Almici Enrico, Chiappini Vanessa, López-Márquez Arístides, Badosa Carmen, Blázquez Blanca, Caballero David, Montero Joan, Natera-de Benito Daniel, Nascimento Andrés, Roldán Mònica, Lagunas Anna, Jiménez-Mallebrera Cecilia, Samitier Josep
Nanobioengineering Group, Institute for Bioengineering of Catalonia (IBEC), The Barcelona Institute of Science and Technology (BIST), Barcelona, Spain.
Department of Electronic and Biomedical Engineering, University of Barcelona, Barcelona, Spain.
Front Bioeng Biotechnol. 2022 Apr 25;10:851825. doi: 10.3389/fbioe.2022.851825. eCollection 2022.
Collagen VI-related dystrophies (COL6-RDs) are a group of rare congenital neuromuscular dystrophies that represent a continuum of overlapping clinical phenotypes that go from the milder Bethlem myopathy (BM) to the severe Ullrich congenital muscular dystrophy, for which there is no effective treatment. Mutations in one of the three Collagen VI genes alter the incorporation of this protein into the extracellular matrix (ECM), affecting the assembly and the structural integrity of the whole fibrillar network. Clinical hallmarks of COL6-RDs are secondary to the ECM disruption and include muscle weakness, proximal joint contractures, and distal hyperlaxity. Although some traits have been identified in patients' ECMs, a correlation between the ECM features and the clinical phenotype has not been established, mainly due to the lack of predictive and reliable models of the pathology. Herein, we engineered a new personalized pre-clinical model of COL6-RDs using cell-derived matrices (CDMs) technology to better recapitulate the complexity of the native scenario. We found that CDMs from COL6-RD patients presented alterations in ECM structure and composition, showing a significantly decreased Collagen VI secretion, especially in the more severe phenotypes, and a decrease in Fibrillin-1 inclusion. Next, we examined the Collagen VI-mediated deposition of Fibronectin in the ECM, finding a higher alignment, length, width, and straightness than in patients with COL6-RDs. Overall, these results indicate that CDMs models are promising tools to explore the alterations that arise in the composition and fibrillar architecture due to mutations in Collagen VI genes, especially in early stages of matrix organization. Ultimately, CDMs derived from COL6-RD patients may become relevant pre-clinical models, which may help identifying novel biomarkers to be employed in the clinics and to investigate novel therapeutic targets and treatments.

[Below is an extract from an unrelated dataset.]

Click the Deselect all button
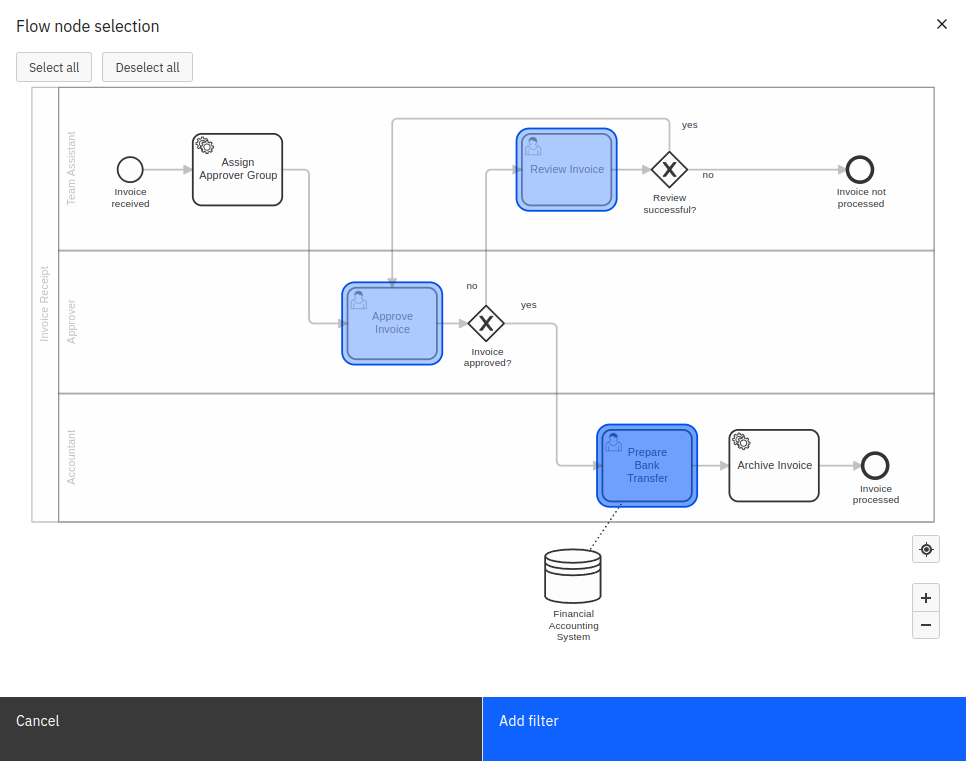This screenshot has height=761, width=966. 147,67
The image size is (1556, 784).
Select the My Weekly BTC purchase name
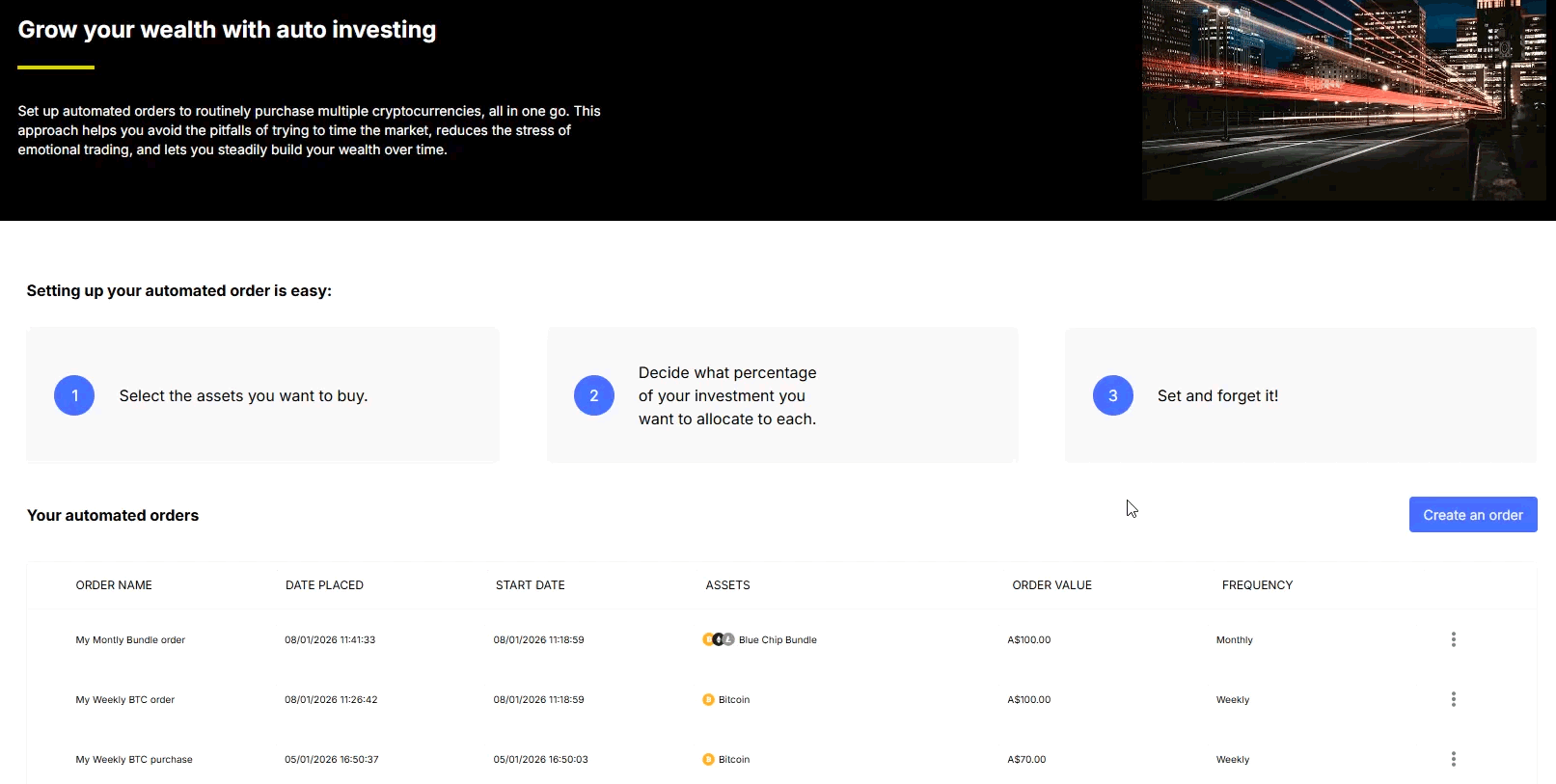(134, 760)
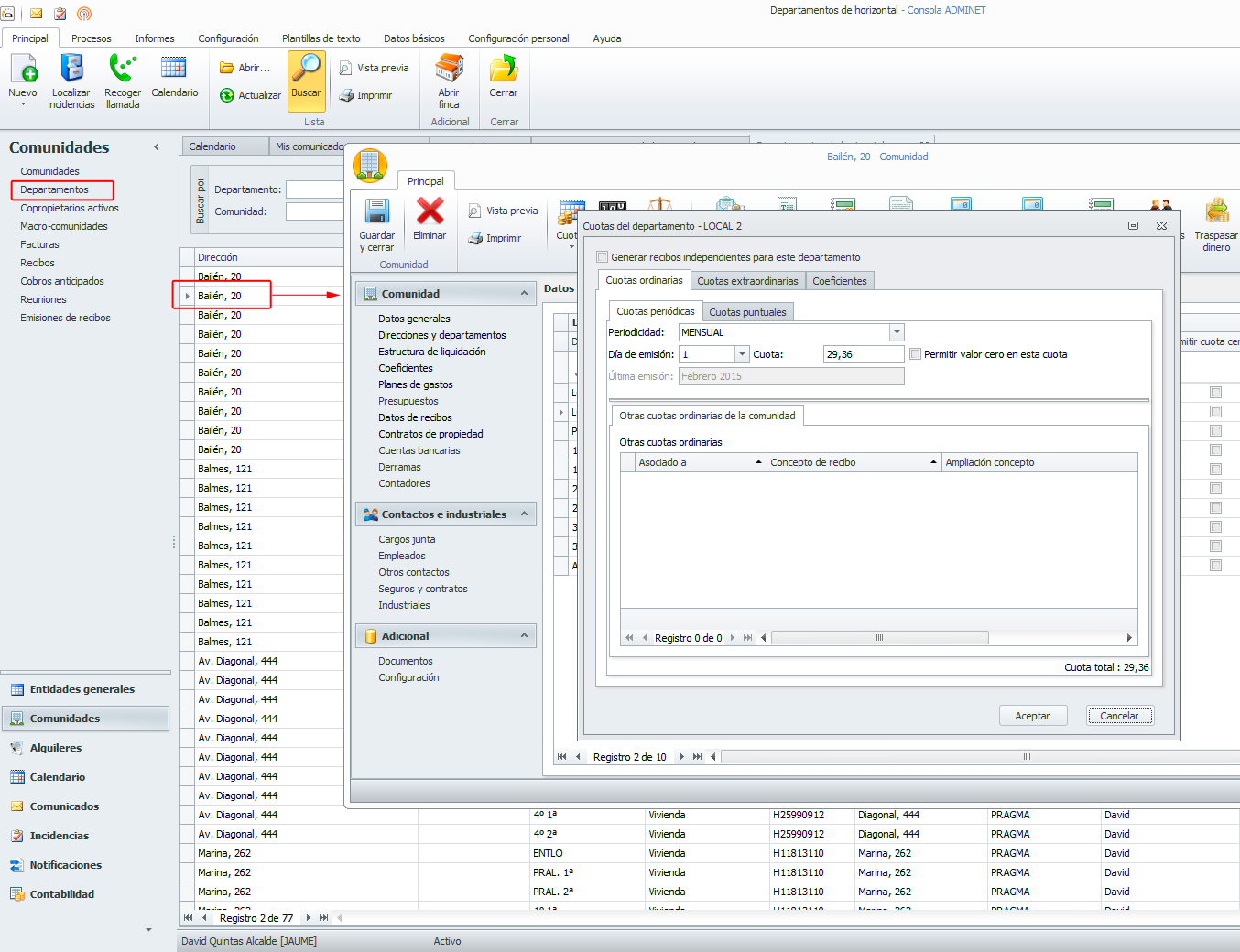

与胶原蛋白VI相关的肌营养不良症(COL6-RDs)是一组罕见的先天性神经肌肉疾病,代表了一系列重叠的临床表型,从较轻的Bethlem肌病(BM)到严重的Ullrich先天性肌营养不良症,目前尚无有效治疗方法。三个胶原蛋白VI基因之一发生突变会改变该蛋白整合到细胞外基质(ECM)中的过程,影响整个纤维网络的组装和结构完整性。COL6-RDs的临床特征继发于ECM破坏,包括肌肉无力、近端关节挛缩和远端关节过度松弛。尽管在患者的ECM中已发现一些特征,但ECM特征与临床表型之间的相关性尚未确立,主要原因是缺乏该病理学的预测性和可靠模型。在此,我们利用细胞衍生基质(CDMs)技术构建了一种新的个性化COL6-RDs临床前模型,以更好地重现天然情况的复杂性。我们发现,COL6-RD患者的CDMs在ECM结构和组成上存在改变,胶原蛋白VI分泌显著减少,尤其是在更严重的表型中,并且纤连蛋白-1的包含量也减少。接下来,我们研究了胶原蛋白VI介导的纤连蛋白在ECM中的沉积,发现其排列、长度、宽度和直线度均高于COL6-RD患者。总体而言,这些结果表明,CDMs模型是探索由于胶原蛋白VI基因突变导致的组成和纤维结构改变的有前景的工具,尤其是在基质组织的早期阶段。最终,来自COL6-RD患者的CDMs可能成为相关的临床前模型,这可能有助于识别临床上可使用的新型生物标志物,并研究新型治疗靶点和治疗方法。